A PEC chega ao Congresso num momento crítico, com o rompimento de relações anunciado entre o presidente da Câmara, deputado Rodrigo Maia (DEM-RJ), e o ministro da Economia, Paulo Guedes. Além disso, por mais pressa que ambos tenham na sua aprovação, esta é apenas a primeira etapa das mudanças, prevista para ser apresentada em três fases. A segunda virá na forma de seis projetos de lei e um projeto de lei complementar e a terceira, e definitiva, com o projeto de lei complementar do Novo Serviço Público. É esse conjunto acessório que vai definir a estrutura de cargos e remunerações dos futuros servidores, estabelecer a gestão do desempenho, funções e gratificações, diretrizes da carreira, modernização das formas de trabalho, ajustes no estatuto do servidor, governança e direitos e deveres do funcionalismo público.
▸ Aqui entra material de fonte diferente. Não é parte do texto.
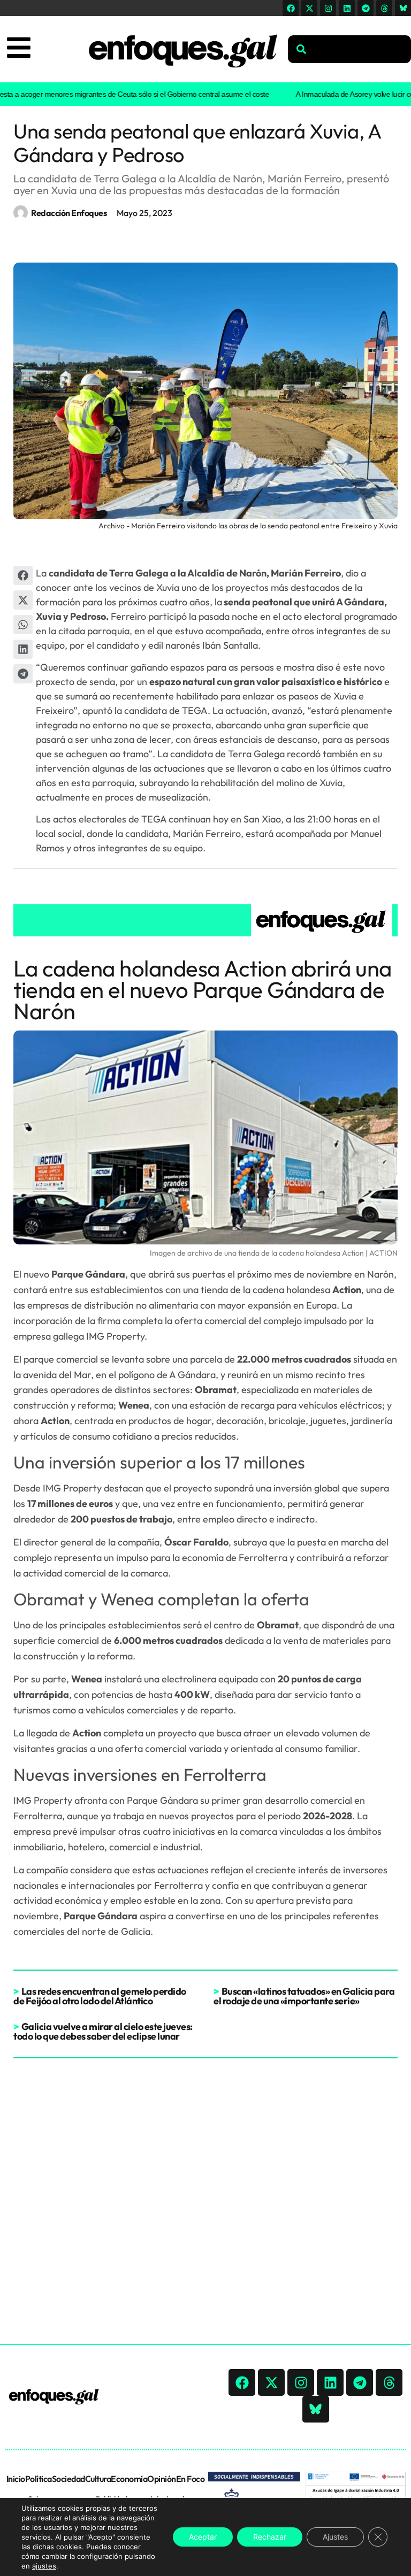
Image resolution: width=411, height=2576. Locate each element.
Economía (129, 2478)
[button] (23, 575)
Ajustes (335, 2536)
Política (38, 2478)
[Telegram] (365, 8)
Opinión (161, 2478)
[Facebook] (291, 8)
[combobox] (349, 49)
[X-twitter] (309, 8)
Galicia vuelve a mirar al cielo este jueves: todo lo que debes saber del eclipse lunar (103, 2031)
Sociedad (68, 2478)
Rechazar (269, 2536)
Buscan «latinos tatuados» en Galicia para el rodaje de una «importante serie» (304, 1996)
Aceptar (203, 2536)
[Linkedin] (347, 8)
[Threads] (384, 8)
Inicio (15, 2478)
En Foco (190, 2478)
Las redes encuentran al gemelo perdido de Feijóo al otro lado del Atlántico (99, 1996)
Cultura (98, 2478)
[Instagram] (328, 8)
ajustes (44, 2566)
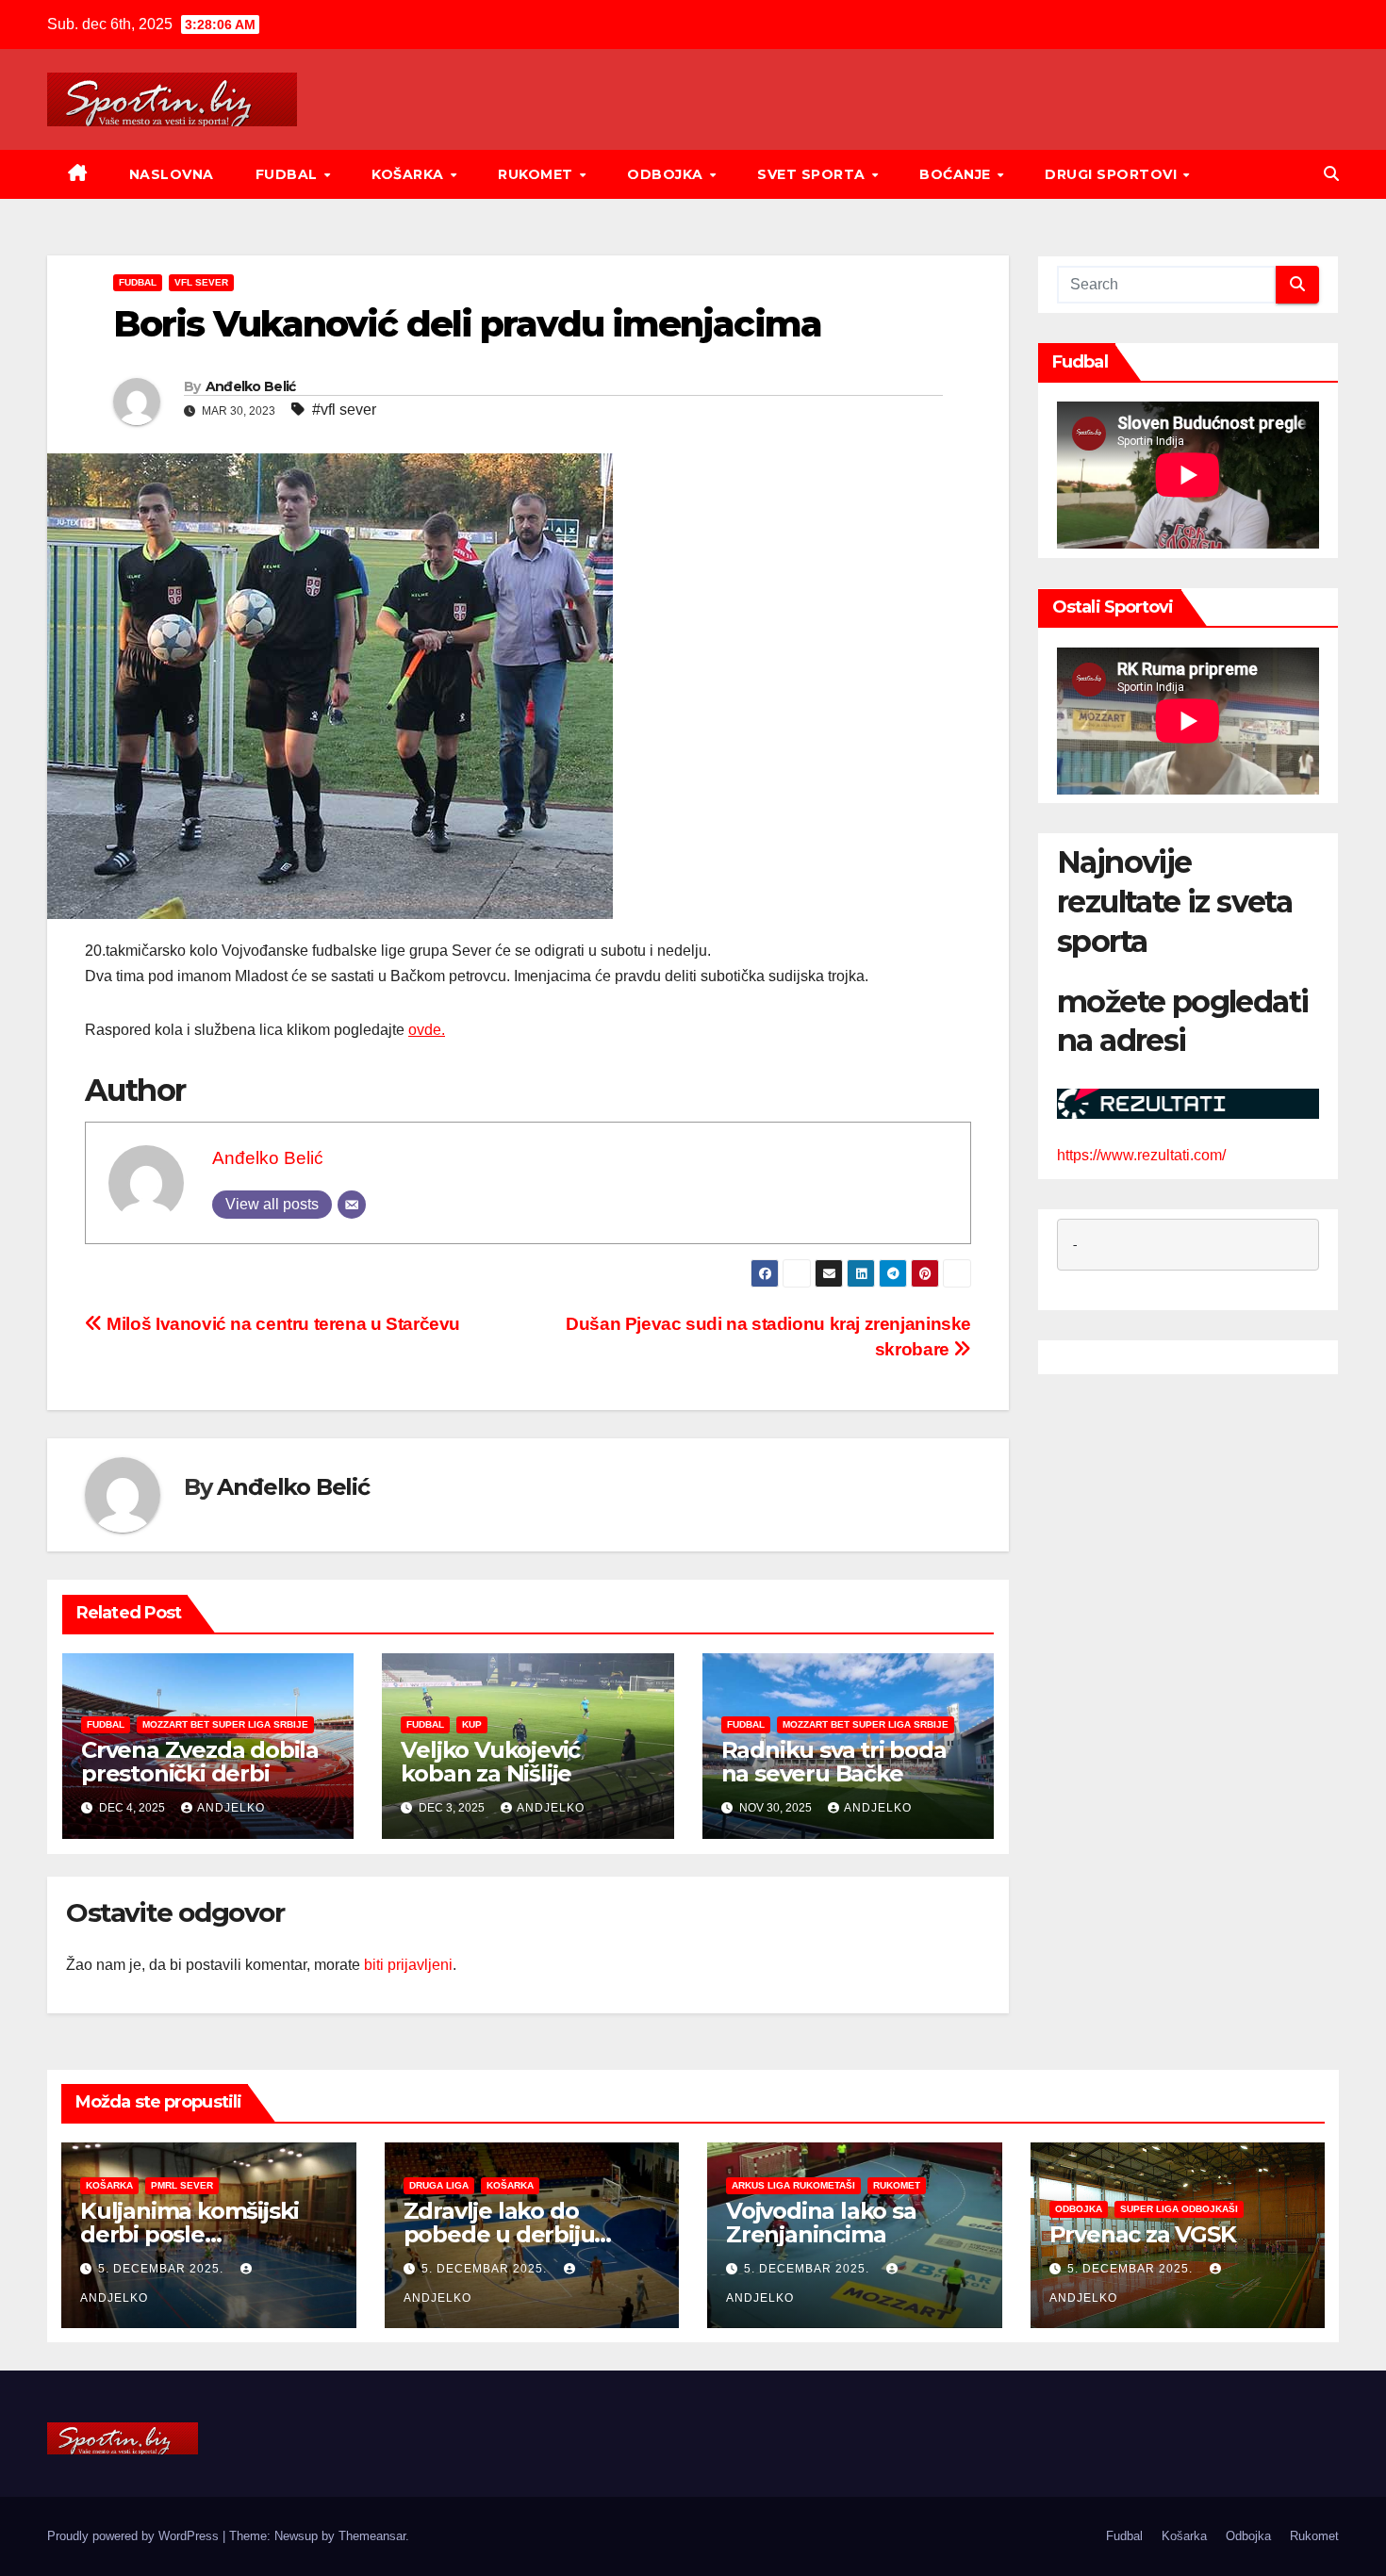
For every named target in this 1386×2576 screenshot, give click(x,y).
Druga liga (439, 2185)
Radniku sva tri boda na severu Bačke (834, 1761)
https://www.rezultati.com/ (1141, 1156)
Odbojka (667, 174)
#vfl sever (344, 410)
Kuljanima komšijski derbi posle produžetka (189, 2234)
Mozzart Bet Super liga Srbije (225, 1724)
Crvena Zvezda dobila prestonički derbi (200, 1761)
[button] (1331, 174)
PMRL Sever (182, 2185)
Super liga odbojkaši (1179, 2209)
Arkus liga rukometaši (793, 2185)
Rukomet (537, 174)
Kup (472, 1724)
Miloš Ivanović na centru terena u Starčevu (281, 1324)
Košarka (409, 174)
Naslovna (171, 174)
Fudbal (289, 174)
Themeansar (371, 2536)
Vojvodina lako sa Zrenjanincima (821, 2222)
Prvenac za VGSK (1142, 2234)
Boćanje (957, 174)
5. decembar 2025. (162, 2268)
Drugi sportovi (1113, 174)
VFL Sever (201, 282)
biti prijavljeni (408, 1965)
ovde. (426, 1030)
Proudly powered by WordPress (135, 2536)
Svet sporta (813, 174)
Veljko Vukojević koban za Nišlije (490, 1761)
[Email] (352, 1204)
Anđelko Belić (251, 386)
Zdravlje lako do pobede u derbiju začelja (499, 2234)
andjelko (231, 1807)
Em meio a isso, este é ano eleitoral. Em novembro, os brasileiros vão escolher os novos vereadores e prefeitos e os parlamentares acompanham as campanhas de perto, porque são justamente os integrantes das Câmaras Municipais e os gestores das cidades seus maiores cabos eleitorais. Em fevereiro do ano que vem serão eleitos os novos presidentes da Câmara e do Senado e as escolhas hoje estão indefinidas. Todo este xadrez interfere no andamento da reforma que, as previsões indicam, deve cumprir todo o processo de análise nas duas Casas por volta de abril de 2021.

Importante ressaltar, mais uma vez, que a PEC do governo não é definitiva. Vai passar por mudanças no Congresso, onde tem de ser aprovada por três quintos dos parlamentares das duas Casas em dois turnos. É um longo caminho a percorrer. E antes mesmo, especialistas já avaliam que, seja qual for o texto aprovado, o processo será judicializado, ou seja, vai acabar sendo discutido e definido mesmo no Supremo Tribunal Federal.

Tem a ousadia, contudo, de mexer numa colmeia de abelhas que todos os governos prometeram eliminar ou mudar de lugar, mas nenhum conseguiu. Desenha um serviço público mais profissional, regido por méritos e não benefícios. Vale a pena acompanhar.